Vladimir Stanimirović was the elected leader of the local Serbs in 1999. He was anxious to underline that the Croats started the war, with their mistreatment of his people. ‘At the beginning of 1991, the Serbs here were arrested, maltreated and some disappeared and their homes were blown up. Serbian officials were fired on the basis of decrees passed in Zagreb. I was a psychiatrist in a hospital, and I was arrested too, and only released when decent Croats intervened. My only crime was to be Serb … We recognise that there were war criminals on both sides. And we support the idea of arresting them. We support the work of the Hague Tribunal.’
Jacques Klein, an American General with a French-German name who acted as governor of the region under the UNTAES (United Nations Transitional Administration for Eastern Slavonia) administration, is a big man with a big voice. He speaks in very short sentences, like a military telegram. ‘Our role as the UN mission is the peaceful reintegration of the region into Croatia. Our aim is to keep the multi-ethnic character of the region. To create an atmosphere of confidence. To allow the return of refugees.’ He described what happened when the phone lines were restored after the war. ‘In the first 48 hours, 25,000 calls were made. The dialogue was re-established. There were also hate-calls. That's to be expected … People come back in buses we lay on, to see their old homes. If the situation is calm, they get off the bus, and chat with their old neighbours. Quite often what you hear is the question, “How did this happen to us? We didn't start the war. How can we have turned on each other?” An amnesty is the key. You cannot demilitarise a region without psychologically demilitarising the people. If people don't return, we're going to have a big game reserve in the centre of Europe. The mothers here deserve it. There are women walking round here with pictures of their missing sons. I want closure on this issue. We have no alternative but to help them … We have to stop playing the game that this is some other place. This is Croatia. These are your choices now. Negotiate with the Croatian government. Get the best possible package you can.’ To finish, he gave an example from the American Civil War. ‘It went on for five years. There were 600,000 casualties. At the end Lincoln said “It's over”. And he was killed for it. But fortunately his
policies held. Did it end the war? It didn't. But it changed the venue to an academic war, which is still fought today – the media, the flag, Alabama, Dixie … but its not being fought with guns. That's what they have to do here. Get over the killing part of it. Then you can keep arguing.’

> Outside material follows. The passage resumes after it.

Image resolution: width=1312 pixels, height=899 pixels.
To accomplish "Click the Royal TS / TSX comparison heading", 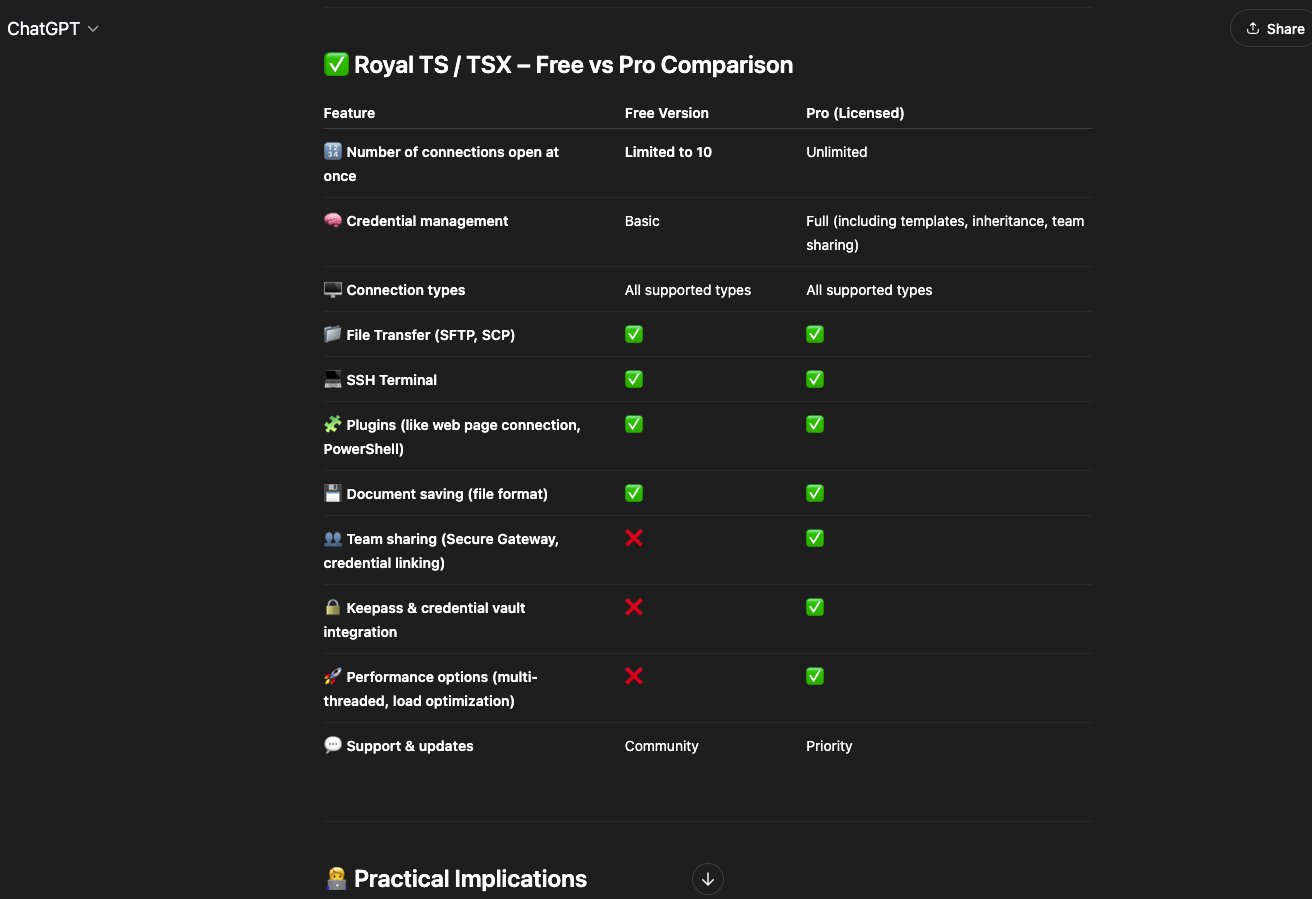I will 558,65.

Vukovar is much improved since that visit. Many houses have been repaired; you can even walk down some streets and forget there was a war here. In one of the houses near the shore, still in ruins, purple flowers burst from the frame of an upstairs window. Just after the end of hostilities, down on the Danube shore, I saw the Croatian chequerboard flag disintegrating, strand by strand in a strong wind, beating against its own flagpole. Now the Croatian flag droops beside the flags of other nations, unstirred by any patriotic wind. I sit at the table of a smart restaurant on the shore to write my report on the Hadžić arrest. Waiters scurry to and fro with a spring in their step. Yugoslav waiters could once be found all over the world – as ubiquitous and as good at their work as Albanian bakers. The style and elegance, the speed of service, and the dignity with which even the smallest tip is received, go back generations. The cranes stand blue and yellow in Vukovar port. The church towers have been repaired. Vukovar, the castle of a man known as
vuk
, meaning ‘wolf’, has come out of the tunnel of war. Jacques Klein's recipe for peace is being tried out in the kitchens.